Paixão, erotismo, devastação emocional, obsessão e frutos proibidos, são os ingredientes que compõem o drama Two Mothers – Paixões Proibidas protagonizado por duas atrizes de renome (Naomi Watts e Robin Wright) e duas revelações (Xavier Samuel e James Frecheville).

O filme conta a história de duas amigas que se apaixonam pelos filhos de uma e de outra e que decidem, durante anos, manter as duas relações em segredo, com receio de enfrentar a ira e o julgamento da comunidade. Quando a história de amor dos quatro é revelada, surge a ameaça: dividir as vidas e as famílias dos dois jovens, que eventualmente vão ter de optar entre um caminho seguro e os seus desejos mais íntimos.

Em entrevista ao SAPO Mulher, Anne Fontaine, natural do Luxemburgo, contou o que a atraiu na história, o que quis transmitir com o filme e como encara as paixões ditas proibidas.

O que a chamou à atenção na obra de Doris Lessing?

Quando eu descobri o livro, fiquei muito impressionada com esta história porque é completamente diferente. Primeiro porque nunca tinha visto uma história de amor com quatro personagens, com relações tão próximas e ambivalentes. Senti que havia algo de muito interessante e muito complexo que devia ser retratado num filme.

Depois encontrei a Doris Lessing em Londres, já está muito velhinha, e quando falei com ela senti que estavamos na mesma onda, tínhamos a mesma percepção desta história, onde não há ponto de vista moral, só sentimentos e densidade numa relação tão especial e única entre duas mulheres e os dois rapazes. Senti que era algo muito forte, muito imprevisível porque nunca sabemos como vai acabar.

A sensualidade sente-se no filme, é quase palpável.
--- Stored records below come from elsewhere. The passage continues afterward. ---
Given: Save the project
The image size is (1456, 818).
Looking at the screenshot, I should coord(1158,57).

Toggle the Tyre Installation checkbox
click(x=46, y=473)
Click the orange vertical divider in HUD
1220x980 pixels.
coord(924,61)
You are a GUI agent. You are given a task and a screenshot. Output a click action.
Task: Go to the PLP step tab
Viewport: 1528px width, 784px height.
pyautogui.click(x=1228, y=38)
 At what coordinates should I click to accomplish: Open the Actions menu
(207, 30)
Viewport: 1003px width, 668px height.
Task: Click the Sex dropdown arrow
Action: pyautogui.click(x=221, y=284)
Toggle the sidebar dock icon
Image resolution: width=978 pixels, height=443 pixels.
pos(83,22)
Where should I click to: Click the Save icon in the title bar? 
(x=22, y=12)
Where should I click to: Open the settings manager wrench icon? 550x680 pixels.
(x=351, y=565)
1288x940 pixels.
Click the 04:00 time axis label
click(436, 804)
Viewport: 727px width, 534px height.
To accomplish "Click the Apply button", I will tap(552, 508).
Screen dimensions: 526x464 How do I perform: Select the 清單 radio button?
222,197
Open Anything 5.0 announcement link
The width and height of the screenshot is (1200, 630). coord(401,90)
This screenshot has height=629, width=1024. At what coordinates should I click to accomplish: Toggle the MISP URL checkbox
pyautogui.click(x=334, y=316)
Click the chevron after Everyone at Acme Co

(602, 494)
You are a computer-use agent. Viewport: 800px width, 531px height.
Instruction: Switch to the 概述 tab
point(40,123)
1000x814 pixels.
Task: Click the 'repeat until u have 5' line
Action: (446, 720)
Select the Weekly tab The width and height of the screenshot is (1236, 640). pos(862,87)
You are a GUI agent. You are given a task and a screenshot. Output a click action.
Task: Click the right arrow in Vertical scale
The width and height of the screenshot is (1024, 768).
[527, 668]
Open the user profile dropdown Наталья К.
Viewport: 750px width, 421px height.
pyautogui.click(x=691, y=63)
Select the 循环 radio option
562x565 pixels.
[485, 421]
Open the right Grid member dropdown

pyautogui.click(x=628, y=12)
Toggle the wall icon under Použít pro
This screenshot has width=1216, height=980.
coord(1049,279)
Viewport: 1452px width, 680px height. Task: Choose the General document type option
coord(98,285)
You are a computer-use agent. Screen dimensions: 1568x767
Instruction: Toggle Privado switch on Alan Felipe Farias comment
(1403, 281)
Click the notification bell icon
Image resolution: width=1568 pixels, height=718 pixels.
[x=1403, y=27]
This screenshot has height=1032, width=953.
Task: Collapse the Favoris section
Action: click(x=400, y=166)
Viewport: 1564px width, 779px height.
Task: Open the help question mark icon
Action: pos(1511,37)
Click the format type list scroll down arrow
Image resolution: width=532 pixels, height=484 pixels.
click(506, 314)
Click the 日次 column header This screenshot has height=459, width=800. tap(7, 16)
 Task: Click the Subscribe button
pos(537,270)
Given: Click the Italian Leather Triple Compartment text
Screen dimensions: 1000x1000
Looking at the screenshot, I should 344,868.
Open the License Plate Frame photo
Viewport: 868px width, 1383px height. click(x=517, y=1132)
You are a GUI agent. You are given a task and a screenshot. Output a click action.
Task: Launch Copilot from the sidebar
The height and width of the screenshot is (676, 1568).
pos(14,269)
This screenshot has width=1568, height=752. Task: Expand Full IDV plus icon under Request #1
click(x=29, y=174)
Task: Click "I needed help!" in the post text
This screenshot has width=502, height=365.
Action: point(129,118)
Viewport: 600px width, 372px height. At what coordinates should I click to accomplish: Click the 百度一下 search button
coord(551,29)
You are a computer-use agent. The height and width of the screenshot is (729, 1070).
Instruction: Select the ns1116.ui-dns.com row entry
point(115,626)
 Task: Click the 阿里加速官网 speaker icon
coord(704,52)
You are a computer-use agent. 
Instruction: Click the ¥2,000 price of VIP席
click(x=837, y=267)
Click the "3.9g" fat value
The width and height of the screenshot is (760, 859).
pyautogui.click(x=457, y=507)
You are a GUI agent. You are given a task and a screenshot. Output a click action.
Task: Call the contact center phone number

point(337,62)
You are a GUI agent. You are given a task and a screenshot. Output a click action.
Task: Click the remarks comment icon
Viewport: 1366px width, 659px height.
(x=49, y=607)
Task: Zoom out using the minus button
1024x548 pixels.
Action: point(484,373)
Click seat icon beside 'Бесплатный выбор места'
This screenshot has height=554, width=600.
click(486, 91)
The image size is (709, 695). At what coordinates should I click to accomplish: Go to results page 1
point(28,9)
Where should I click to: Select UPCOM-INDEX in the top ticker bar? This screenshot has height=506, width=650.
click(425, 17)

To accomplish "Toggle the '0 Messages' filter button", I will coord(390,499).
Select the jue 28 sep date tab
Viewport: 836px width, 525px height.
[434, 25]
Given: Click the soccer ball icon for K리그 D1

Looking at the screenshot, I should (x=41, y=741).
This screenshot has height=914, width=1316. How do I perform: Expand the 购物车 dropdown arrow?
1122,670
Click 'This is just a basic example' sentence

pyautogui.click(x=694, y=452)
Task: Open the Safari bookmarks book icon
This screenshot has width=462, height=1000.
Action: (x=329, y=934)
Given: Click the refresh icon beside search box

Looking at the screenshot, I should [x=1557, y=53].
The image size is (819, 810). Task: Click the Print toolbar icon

Era isso que queria transmitir?

Era muito importante transmitir essa sensualidade desde o início do filme, através do mar, da sensação de isolamento numa povoação australiana, dos corpos bronzeados, da indumentária informal através da roupa de praia...uma promiscuidade muito forte. E isto é muito importante para a história porque tudo isto começa antes mesmo da própria história. As duas mulheres, mesmo quando eram crianças, já estavam sempre no mar, no pontão, e faz parte do enredo.

Eu acho que este romance é interessante porque nos faz questionar sobre o que as pessoas fariam nesta situação. Mas a resposta não é nada simples. E o que é interessante é tentar perceber a parte mais complexa dos indivíduos.

A Doris Lessing escreveu esta história quando tinha 85 anos e ela é que me disse uma coisa engraçada: “ este filme devia fazer com que as pessoas desejassem estar ali com eles, naquela casa, naquela praia. Sentir a voluptuosidade”.

Esta história não tem um ponto de vista moral...

Não tem e para mim isso também não é importante. O que interessa é que estas mulheres têm coragem. Elas não fazem nada de proibido, não estão com os próprios filhos nem eles são menores, e isso muda tudo. É complicado, porque eles têm uma proximidade muito forte, mas não é errado do ponto de vista moral. É bom que as pessoas se choquem um pouco com esta história porque este não é um filme para nos fazer sentir bem. É uma espécie de “ménage à quatre”.

A Doris Lessing escreveu a história quando tinha 85 anos, como referiu. Acha que é uma mulher à frente do seu tempo?

Ela sempre foi uma mulher à frente do seu tempo. Sempre escreveu livros sobre mulheres muito audaciosas, independentes, sempre foi contra a família burguesa. Tem uma grande liberdade na sua escrita, principalmente quando escreve sobre mulheres, como o faz desde os 50 anos. E claro que é muito bom ver uma mulher como ela, inteligente, culta, a ter um fascínio por esta “ménage à quatre”. Quando falei com ela, ela estava fascinada por esta relação.

Como define este filme?

É uma história sexy que transmite a ideia de paraíso, de onde não queremos sair. E isso é transversal a todos, sejam homens ou mulheres. Quando criamos algo único, queremos ficar naquele momento para sempre. Este filme faz-nos sonhar, faz-nos querer estar no mar, estar com eles, e deixar os preconceitos de lado.